Yasal olarak tek bir yerde çadır kurabiliyorsunuz. Başlangıç alanına yakın. Tuvalet, lavabo ve duş mevcut. Hafta sonu yarış haricinde gelenlerle birlikte çok kalabalık olur ve yer kalmıyor. Erken gidilebilirse yer bulma şansınız yükselir. Aksi durumda kaçak olarak bir yerlerde çadır kurmanız gerekecek. Geçen yıl kamp alanı yetmeyince, organizasyon bir alan daha açmıştı. Takip edilebilir.
Yarışta başarılar dilerim. Keyifli bir gün geçirmeniz dileğiyle.

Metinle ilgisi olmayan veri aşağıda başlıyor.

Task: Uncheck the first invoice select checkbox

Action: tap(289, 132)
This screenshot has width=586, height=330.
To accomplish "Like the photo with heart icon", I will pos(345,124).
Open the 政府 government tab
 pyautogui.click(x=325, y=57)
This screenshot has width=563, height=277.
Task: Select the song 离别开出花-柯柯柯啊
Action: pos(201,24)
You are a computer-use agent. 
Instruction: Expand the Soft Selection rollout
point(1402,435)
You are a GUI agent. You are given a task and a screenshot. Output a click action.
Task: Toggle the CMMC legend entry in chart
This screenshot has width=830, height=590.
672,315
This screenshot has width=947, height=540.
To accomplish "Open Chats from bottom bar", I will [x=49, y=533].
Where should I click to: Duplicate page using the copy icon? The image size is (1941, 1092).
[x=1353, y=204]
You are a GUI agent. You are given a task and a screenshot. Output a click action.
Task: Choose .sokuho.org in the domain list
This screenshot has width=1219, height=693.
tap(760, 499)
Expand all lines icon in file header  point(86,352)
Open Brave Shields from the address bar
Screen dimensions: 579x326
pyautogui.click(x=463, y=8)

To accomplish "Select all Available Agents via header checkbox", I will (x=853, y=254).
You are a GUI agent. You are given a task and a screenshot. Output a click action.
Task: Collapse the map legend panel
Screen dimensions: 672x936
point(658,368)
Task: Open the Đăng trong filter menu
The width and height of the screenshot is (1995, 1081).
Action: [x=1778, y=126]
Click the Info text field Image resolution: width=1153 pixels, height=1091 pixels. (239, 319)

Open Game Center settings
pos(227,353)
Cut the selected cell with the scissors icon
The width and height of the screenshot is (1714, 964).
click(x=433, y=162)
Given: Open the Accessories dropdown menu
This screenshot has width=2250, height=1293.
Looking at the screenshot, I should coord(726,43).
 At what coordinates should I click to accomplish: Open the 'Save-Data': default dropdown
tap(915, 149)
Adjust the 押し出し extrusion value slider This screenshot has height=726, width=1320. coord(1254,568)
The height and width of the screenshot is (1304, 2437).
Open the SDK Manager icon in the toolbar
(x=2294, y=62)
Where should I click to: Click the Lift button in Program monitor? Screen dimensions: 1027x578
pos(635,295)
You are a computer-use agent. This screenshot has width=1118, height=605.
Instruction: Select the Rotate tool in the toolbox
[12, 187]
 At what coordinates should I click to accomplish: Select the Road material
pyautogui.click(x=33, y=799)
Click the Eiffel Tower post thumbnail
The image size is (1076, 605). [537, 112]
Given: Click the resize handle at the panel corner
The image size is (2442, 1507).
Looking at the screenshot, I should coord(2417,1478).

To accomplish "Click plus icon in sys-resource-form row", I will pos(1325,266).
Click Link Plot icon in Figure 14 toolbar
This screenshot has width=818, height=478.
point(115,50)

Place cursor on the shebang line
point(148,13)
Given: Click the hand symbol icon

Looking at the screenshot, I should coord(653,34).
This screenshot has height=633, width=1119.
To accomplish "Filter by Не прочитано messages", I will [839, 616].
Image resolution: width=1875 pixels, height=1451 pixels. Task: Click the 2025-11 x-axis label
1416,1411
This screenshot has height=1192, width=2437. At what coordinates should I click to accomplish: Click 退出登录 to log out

Cuma ve cumartesi günleri için gökgürültülü sağanak yağış görünüyor MGM’nin sitesinde. Birkaç gündür cephe yağışı şeklindeydi tahminler ama bugün sağanak olarak güncellenmiş. Geçen sene 30k parkurundaydım ve güneş son bölümlerde biraz zorlamıştı. Bu yıl 66k’da yer alıyorum. Sıcaklık faktörünü de hesaba katıyordum hep ama işler değişecek gibi. Son güne kadar takip edeceğim.
Bursa merkezde sıcaklık daha fazla ama yine sağanak tahmini var.
Hem koşu ekipmanlarını hazırlama açısından hem de çadırda kalmayı planlayanların alacağı tedbirler açısından dikkate alınmalı.
Aslında benim youtube kanalımda hem bir önceki sene koştuğum 16 K, hem de geçen yıl koştuğum 30 K videolarımda çok detaylı bilgiler mevcut. 2 Videoda hem çadır açısından hem de parkur açısından faydalı bilgiler ve görsellikler içeriyor. Tavsiye derim.
Çadır bölgesi startın 500 metre aşağısında. yoldan görülen caminin yakınında kalıyor. Civarda çok fazla "hu"cu var. 2 yıl önce kavga çıkmıştı. Koşan arkadaşların kamp kurduğu bir bölge oluyor o gece. Sabah yürüyerek starta ulaşabilirsiniz. Gece aşırı gürültü oluyor. Koşu yarışına gelip koşuyla alakası olmayan çok sayıda kişi var. Gürültülü kahkahalı konuşanlar, okey oynayanlar, gece 2-3 e kadar projektör açık oturanlar, Sabah 4 te kalkıp kahvaltı yaparken eğlenenler ve daha neler neler. Biraz daha sote gizli yerlere çadırı kurmanızı tavsiye ederim. Jandarmaya özel dikkat edin o gece çok dolanıyorlar. Kafalarına göre ilgili ilgisiz yerde çadır atanları kaldırabiliyorlar.